-- Start of Selected extract --
15 Appendix: Guide to Data Visualization
Throughout these labs, we have created numerous high quality data visualizations using our class data sets. While you can always use the code we have created there - it may even help refresh your memory on the data analysis skills you’ve learned - this guide is designed to be a quick, additional resource for the creation and customization of data visualizations using the Tidyverse and ggplot2
.
These examples will use the class dataset to demonstrate how to add and customize elements of your data visualizations.
Note: While this quick guide is hopefully helpful, it is by no means complete. Remember that R and the Tidyverse packages are open source; you can always find help online, such as this Data Visualization Cheat Sheet from RStudio.
15.1 Deciding Which Visualization to Use
Remember - the type of data you are using matters for what kind of plot you make.
For Exploring a Single Variable
When you are first exploring your data, it is often helpful to visualize a single variable.
For continuous data, you may be interested in producing
- density curves (geom_density), or
- histograms (geom_histogram).
For discrete data, you will likely be using a bar plot (geom_bar or geom_col).
For Displaying Two (or more) Variables
After you get a feel for your data, you are likely then interested in visualizing their relationships. These examples are geared towards two variables (one x and one y), but you can always add more!
With a continuous x and a continuous y, you have numerous options available. The most common include:
- a scatter plot (geom_point + geom_jitter), and
- a function curve(geom_line or geom_smooth)
With a discrete x variable and a continuous y variable, you might produce:
- a bar plot (geom_bar or geom_col),
- a box blot (geom_boxplot), or
- a violin plot (geom_violin)
Note: While these are not your only options, they are some of the most commonly used (and match what we’ve covered in these labs!)
Once you have the basic plot made, the customization can begin. Below, we’ll cover how to add labels and titles, scale your axes, visualize error, add color, and using a theme.
-- End of Selected extract --
Return, word for word, the portion of the data visualization guide that opens with the words containing "These examples will" and closes with "(geom_bar or geom_col).".
-- Start of Information given --
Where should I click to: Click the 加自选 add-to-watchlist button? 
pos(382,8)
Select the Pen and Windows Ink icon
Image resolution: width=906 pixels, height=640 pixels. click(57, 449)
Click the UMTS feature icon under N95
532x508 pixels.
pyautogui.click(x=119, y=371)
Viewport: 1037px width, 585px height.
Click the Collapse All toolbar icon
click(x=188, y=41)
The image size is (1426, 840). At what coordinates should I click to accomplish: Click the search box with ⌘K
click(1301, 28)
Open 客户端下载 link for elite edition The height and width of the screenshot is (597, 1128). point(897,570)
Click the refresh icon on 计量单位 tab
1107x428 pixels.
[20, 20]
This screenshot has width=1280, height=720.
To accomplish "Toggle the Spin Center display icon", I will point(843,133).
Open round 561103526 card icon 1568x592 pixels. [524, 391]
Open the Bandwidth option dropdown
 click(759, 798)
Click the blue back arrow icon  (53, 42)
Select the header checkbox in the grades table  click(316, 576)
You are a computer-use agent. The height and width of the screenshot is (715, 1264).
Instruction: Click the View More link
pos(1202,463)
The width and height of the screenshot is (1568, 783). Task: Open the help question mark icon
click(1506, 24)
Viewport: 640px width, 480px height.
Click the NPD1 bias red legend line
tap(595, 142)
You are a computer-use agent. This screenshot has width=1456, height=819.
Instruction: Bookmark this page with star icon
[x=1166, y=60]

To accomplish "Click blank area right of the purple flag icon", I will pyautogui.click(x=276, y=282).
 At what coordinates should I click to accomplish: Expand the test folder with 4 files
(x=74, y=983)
-- End of Information given --
* [Task result]:
These examples will use the class dataset to demonstrate how to add and customize elements of your data visualizations.
Note: While this quick guide is hopefully helpful, it is by no means complete. Remember that R and the Tidyverse packages are open source; you can always find help online, such as this Data Visualization Cheat Sheet from RStudio.
15.1 Deciding Which Visualization to Use
Remember - the type of data you are using matters for what kind of plot you make.
For Exploring a Single Variable
When you are first exploring your data, it is often helpful to visualize a single variable.
For continuous data, you may be interested in producing
- density curves (geom_density), or
- histograms (geom_histogram).
For discrete data, you will likely be using a bar plot (geom_bar or geom_col).